The Cockrell School of Engineering at the University of Texas in Austin this week issued a report, three years in the making, “Don’t Mess with Texas: Getting the Lone Star State to Net-Zero by 2050.” The study was co-authored by Vibrant Clean Energy and the University of Colorado Boulder. Funding was provided by The Cynthia and George Mitchell Foundation, the Energy Foundation, the meadows Foundation, and the Catena Foundation.
The study focused on four scenarios: Business as Usual, Electrification, Electrification with Accelerated Clean Power, Hydrogen and Carriers, and Extensive Capture. The study analyzed the viability of technologies for each scenario and its impact on carbon emissions, pollutant emissions, energy efficiency, job creation, water use, and land use. Its conclusion:
Achieving net-zero is difficult, but it’s also potentially lucrative; our analysis estimates it could spur economic growth and create jobs. In each scenario, we consider the environmental, economic, and jobs impacts to Texas over the next thirty years in transitioning Texas to net-zero conditions.

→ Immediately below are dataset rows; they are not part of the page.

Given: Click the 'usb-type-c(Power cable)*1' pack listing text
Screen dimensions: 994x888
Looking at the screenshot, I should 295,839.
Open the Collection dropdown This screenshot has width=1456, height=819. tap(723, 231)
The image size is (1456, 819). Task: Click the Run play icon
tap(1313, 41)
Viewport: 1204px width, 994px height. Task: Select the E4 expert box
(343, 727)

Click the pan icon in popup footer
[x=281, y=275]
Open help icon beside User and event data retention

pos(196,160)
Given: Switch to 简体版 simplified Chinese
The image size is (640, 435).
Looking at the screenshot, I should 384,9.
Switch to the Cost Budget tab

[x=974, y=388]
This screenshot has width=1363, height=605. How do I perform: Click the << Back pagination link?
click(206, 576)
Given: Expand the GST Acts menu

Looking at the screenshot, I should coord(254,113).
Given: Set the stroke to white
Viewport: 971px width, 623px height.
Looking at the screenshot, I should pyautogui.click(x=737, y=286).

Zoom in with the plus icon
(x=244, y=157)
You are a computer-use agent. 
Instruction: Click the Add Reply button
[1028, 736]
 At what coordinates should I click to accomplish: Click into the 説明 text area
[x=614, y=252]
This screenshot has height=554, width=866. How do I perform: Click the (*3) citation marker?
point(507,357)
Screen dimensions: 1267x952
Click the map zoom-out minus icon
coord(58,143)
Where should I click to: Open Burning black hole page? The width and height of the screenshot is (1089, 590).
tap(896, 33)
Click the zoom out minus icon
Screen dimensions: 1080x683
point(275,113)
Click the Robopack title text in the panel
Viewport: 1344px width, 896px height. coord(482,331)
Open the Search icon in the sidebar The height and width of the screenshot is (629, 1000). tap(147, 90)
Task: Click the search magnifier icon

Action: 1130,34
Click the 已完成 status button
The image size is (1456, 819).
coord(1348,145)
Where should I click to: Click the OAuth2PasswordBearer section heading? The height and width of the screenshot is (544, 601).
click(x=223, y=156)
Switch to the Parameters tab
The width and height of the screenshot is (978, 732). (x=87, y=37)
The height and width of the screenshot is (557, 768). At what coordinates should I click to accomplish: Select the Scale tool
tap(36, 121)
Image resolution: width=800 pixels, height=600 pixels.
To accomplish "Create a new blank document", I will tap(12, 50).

We compare and discuss each scenario, including BAU, to reveal key policies, technological developments, economic impacts, and environmental trade-offs across the various pathways. These scenarios are neither predictive nor prescriptive. Rather, they are illustrative. A key takeaway is that it is possible for the Lone Star State to achieve a net-zero future, and there are multiple ways of getting there. The actual path Texas takes will likely look different from any of these scenarios, but assessing the trade-offs of different pathways can provide valuable insight for the next steps to take. Scenario conditions that have an outsized influence on future emissions or are present across multiple pathways should be strongly considered in the near term as win-win decisions Texas can make now while future technology development and market conditions continue to unfold. Figure ES-2 summarizes the major impacts from each scenario.
The study’s top ten takeaways:
- Decarbonizing by 2050 can spur economic growth and create jobs.
- Zero-carbon hydrogen from electrolysis and renewable energy could help spur economic growth while decarbonizing hard-to-abate sectors and products/carriers.
- The industrial sector presents a large opportunity for emission reductions, but is also the most difficult sector to fully decarbonize.
- Clean electricity can flexibly power multiple sectors, drive state-wide energy efficiency, and significantly reduce greenhouse gas and criteria pollutant emissions, improving air quality and public health.
- Wind, solar, and storage dominate the Texas clean electricity narrative, but natural gas still has a role to play.
- Efficiency standards, ‘clean-up-your-act’ policies, and electric transportation are effective low-hanging fruit with low barriers to entry.
- Carbon management technologies like Direct Air Capture and Sequestration (DACS) are important for getting all the way to zero and can foster new industries around capturing the hardest-to-abate emissions.
- Going net-zero provides opportunities to improve energy-system resilience and mitigate the impacts of extreme weather events.
- Decarbonization comes with multiple environmental co-benefits and trade-offs.
- To ensure decarbonization is the most equitable solution for everyone, supporting policies should be designed to remedy rather than exacerbate distributional equity gaps.